# YOUR OBJECTIVE
Write the records out again, exactly.

[Start of Attachment]

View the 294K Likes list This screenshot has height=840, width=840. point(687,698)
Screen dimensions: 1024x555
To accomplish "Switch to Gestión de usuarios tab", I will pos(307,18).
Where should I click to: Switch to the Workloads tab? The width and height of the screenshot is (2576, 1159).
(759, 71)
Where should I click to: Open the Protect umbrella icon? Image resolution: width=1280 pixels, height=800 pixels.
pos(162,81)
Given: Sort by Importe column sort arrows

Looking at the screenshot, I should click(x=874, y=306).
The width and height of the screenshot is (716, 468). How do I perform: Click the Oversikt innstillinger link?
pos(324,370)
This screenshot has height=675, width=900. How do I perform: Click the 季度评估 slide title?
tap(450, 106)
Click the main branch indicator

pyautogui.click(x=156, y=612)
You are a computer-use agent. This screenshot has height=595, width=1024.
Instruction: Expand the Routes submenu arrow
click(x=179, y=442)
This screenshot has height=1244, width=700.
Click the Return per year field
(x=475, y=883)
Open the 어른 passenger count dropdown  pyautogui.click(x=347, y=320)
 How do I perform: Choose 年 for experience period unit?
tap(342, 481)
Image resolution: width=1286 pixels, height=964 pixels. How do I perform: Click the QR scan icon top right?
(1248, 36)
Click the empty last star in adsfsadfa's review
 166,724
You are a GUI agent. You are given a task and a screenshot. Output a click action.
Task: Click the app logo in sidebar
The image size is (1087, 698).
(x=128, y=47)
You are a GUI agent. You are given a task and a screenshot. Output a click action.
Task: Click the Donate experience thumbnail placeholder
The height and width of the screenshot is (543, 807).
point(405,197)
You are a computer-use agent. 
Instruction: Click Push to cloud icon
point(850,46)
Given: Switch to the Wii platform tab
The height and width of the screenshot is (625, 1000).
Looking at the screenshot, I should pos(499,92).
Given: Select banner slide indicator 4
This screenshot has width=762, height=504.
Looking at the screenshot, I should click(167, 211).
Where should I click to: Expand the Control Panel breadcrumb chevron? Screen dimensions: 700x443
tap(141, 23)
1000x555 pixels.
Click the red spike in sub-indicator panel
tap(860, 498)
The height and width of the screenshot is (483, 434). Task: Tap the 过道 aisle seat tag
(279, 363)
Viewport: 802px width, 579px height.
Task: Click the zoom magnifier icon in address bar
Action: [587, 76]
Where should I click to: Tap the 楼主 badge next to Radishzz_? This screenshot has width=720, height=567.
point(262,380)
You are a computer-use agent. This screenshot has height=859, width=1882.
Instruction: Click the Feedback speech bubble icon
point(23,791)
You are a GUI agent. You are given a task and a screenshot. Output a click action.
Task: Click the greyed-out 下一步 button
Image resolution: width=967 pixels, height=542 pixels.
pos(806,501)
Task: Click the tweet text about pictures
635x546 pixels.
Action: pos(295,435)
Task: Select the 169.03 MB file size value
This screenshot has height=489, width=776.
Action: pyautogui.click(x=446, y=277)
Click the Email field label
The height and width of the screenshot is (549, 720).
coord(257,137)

[End of Attachment]

# SOLUTION TO THE EXERCISE
View the 294K Likes list This screenshot has height=840, width=840. point(687,698)
Screen dimensions: 1024x555
To accomplish "Switch to Gestión de usuarios tab", I will pos(307,18).
Where should I click to: Switch to the Workloads tab? The width and height of the screenshot is (2576, 1159).
(759, 71)
Where should I click to: Open the Protect umbrella icon? Image resolution: width=1280 pixels, height=800 pixels.
pos(162,81)
Given: Sort by Importe column sort arrows

Looking at the screenshot, I should click(x=874, y=306).
The width and height of the screenshot is (716, 468). How do I perform: Click the Oversikt innstillinger link?
pos(324,370)
This screenshot has height=675, width=900. How do I perform: Click the 季度评估 slide title?
tap(450, 106)
Click the main branch indicator

pyautogui.click(x=156, y=612)
You are a computer-use agent. This screenshot has height=595, width=1024.
Instruction: Expand the Routes submenu arrow
click(x=179, y=442)
This screenshot has height=1244, width=700.
Click the Return per year field
(x=475, y=883)
Open the 어른 passenger count dropdown  pyautogui.click(x=347, y=320)
 How do I perform: Choose 年 for experience period unit?
tap(342, 481)
Image resolution: width=1286 pixels, height=964 pixels. How do I perform: Click the QR scan icon top right?
(1248, 36)
Click the empty last star in adsfsadfa's review
 166,724
You are a GUI agent. You are given a task and a screenshot. Output a click action.
Task: Click the app logo in sidebar
The image size is (1087, 698).
(x=128, y=47)
You are a GUI agent. You are given a task and a screenshot. Output a click action.
Task: Click the Donate experience thumbnail placeholder
The height and width of the screenshot is (543, 807).
point(405,197)
You are a computer-use agent. 
Instruction: Click Push to cloud icon
point(850,46)
Given: Switch to the Wii platform tab
The height and width of the screenshot is (625, 1000).
Looking at the screenshot, I should pos(499,92).
Given: Select banner slide indicator 4
This screenshot has width=762, height=504.
Looking at the screenshot, I should click(167, 211).
Where should I click to: Expand the Control Panel breadcrumb chevron? Screen dimensions: 700x443
tap(141, 23)
1000x555 pixels.
Click the red spike in sub-indicator panel
tap(860, 498)
The height and width of the screenshot is (483, 434). Task: Tap the 过道 aisle seat tag
(279, 363)
Viewport: 802px width, 579px height.
Task: Click the zoom magnifier icon in address bar
Action: [587, 76]
Where should I click to: Tap the 楼主 badge next to Radishzz_? This screenshot has width=720, height=567.
point(262,380)
You are a computer-use agent. This screenshot has height=859, width=1882.
Instruction: Click the Feedback speech bubble icon
point(23,791)
You are a GUI agent. You are given a task and a screenshot. Output a click action.
Task: Click the greyed-out 下一步 button
Image resolution: width=967 pixels, height=542 pixels.
pos(806,501)
Task: Click the tweet text about pictures
635x546 pixels.
Action: pos(295,435)
Task: Select the 169.03 MB file size value
This screenshot has height=489, width=776.
Action: pyautogui.click(x=446, y=277)
Click the Email field label
The height and width of the screenshot is (549, 720).
coord(257,137)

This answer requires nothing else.